RECORDS FOR THE EXERCISE:
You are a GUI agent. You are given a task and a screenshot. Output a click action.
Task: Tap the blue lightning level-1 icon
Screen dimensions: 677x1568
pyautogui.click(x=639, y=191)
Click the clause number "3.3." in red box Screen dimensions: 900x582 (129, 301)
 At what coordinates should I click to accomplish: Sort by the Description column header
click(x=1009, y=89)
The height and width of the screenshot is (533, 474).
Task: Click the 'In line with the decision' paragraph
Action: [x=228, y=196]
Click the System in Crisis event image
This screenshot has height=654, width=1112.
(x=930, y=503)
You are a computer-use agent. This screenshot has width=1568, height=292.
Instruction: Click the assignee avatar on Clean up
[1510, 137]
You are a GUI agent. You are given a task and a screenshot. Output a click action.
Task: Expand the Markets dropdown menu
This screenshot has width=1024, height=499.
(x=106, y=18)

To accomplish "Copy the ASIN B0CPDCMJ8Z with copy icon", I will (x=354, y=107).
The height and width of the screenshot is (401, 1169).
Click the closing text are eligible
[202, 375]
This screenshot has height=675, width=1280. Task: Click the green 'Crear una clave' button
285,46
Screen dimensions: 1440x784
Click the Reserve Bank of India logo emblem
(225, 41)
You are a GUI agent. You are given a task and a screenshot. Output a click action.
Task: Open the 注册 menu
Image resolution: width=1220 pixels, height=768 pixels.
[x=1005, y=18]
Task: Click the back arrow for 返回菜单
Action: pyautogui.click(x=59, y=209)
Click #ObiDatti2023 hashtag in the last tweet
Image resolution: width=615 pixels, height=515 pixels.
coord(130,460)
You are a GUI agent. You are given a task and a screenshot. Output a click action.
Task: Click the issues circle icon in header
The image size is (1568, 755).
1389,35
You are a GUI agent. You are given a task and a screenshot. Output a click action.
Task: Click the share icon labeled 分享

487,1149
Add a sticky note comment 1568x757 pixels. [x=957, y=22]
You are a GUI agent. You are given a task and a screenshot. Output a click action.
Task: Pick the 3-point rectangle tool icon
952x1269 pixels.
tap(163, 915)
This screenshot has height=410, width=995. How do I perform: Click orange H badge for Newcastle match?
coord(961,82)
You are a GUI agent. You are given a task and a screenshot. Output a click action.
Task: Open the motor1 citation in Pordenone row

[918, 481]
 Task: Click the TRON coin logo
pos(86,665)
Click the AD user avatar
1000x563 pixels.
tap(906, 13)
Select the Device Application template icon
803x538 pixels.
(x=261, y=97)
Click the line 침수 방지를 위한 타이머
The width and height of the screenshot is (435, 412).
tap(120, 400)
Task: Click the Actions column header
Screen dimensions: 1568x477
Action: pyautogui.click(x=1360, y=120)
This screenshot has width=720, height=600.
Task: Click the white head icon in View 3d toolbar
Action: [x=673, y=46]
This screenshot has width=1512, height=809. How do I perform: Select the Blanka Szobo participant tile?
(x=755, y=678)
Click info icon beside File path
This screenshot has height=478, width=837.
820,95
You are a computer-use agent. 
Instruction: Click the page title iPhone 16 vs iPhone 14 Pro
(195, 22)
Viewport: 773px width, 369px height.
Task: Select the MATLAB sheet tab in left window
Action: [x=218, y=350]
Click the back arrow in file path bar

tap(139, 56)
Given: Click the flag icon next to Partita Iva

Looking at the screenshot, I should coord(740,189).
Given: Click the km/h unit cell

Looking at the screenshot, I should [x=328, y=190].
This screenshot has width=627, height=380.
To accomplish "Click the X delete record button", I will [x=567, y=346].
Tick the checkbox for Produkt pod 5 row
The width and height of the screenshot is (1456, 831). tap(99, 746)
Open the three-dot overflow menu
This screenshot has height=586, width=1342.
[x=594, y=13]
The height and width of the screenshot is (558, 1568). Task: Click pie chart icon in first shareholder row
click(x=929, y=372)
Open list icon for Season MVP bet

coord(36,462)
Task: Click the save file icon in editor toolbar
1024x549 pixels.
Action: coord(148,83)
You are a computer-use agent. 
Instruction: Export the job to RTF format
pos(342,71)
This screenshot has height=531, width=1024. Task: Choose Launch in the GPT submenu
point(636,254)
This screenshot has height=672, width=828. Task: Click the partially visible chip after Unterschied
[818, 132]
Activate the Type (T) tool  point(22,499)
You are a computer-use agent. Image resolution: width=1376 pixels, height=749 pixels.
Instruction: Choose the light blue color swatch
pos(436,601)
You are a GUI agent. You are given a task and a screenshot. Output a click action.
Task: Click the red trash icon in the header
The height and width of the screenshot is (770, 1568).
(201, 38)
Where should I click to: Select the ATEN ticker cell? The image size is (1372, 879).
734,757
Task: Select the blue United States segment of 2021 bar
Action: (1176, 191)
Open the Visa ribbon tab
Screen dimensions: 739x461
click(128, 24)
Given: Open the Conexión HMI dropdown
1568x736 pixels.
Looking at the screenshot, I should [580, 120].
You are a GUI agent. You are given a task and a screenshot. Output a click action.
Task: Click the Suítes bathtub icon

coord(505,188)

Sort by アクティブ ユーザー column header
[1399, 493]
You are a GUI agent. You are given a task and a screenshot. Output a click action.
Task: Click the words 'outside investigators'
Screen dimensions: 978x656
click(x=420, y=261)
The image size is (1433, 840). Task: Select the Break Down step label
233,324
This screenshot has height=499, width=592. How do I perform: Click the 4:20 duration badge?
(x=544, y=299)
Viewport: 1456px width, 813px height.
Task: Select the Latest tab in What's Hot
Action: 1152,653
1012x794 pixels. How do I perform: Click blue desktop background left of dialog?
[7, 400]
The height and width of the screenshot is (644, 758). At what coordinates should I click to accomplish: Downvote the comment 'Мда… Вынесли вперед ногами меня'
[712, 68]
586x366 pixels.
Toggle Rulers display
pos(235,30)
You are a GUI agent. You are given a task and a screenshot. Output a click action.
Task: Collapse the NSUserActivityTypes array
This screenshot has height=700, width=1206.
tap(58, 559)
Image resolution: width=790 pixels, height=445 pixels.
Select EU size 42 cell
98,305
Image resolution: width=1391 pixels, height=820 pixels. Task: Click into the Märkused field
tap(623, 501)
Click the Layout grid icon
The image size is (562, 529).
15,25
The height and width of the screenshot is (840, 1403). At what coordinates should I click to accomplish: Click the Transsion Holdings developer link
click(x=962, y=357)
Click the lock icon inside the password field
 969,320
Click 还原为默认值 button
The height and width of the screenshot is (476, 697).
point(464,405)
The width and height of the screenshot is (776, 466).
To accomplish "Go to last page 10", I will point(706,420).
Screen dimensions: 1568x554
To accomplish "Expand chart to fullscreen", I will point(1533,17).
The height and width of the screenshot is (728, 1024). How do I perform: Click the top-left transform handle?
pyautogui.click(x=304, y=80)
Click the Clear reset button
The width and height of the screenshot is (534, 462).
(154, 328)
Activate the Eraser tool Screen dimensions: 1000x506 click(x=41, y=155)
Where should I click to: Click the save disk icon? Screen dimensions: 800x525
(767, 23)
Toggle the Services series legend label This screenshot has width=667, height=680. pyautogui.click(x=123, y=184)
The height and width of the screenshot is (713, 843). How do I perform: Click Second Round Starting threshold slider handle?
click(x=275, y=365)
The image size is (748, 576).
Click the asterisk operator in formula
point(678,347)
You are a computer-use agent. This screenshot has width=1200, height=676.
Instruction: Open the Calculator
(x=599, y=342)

ACTION ITEM:
Print the records verbatim, stopping after the "has width=1568, height=292." line.

RESPONSE TO THIS TASK:
You are a GUI agent. You are given a task and a screenshot. Output a click action.
Task: Tap the blue lightning level-1 icon
Screen dimensions: 677x1568
pyautogui.click(x=639, y=191)
Click the clause number "3.3." in red box Screen dimensions: 900x582 (129, 301)
 At what coordinates should I click to accomplish: Sort by the Description column header
click(x=1009, y=89)
The height and width of the screenshot is (533, 474).
Task: Click the 'In line with the decision' paragraph
Action: [x=228, y=196]
Click the System in Crisis event image
This screenshot has height=654, width=1112.
(x=930, y=503)
You are a computer-use agent. This screenshot has width=1568, height=292.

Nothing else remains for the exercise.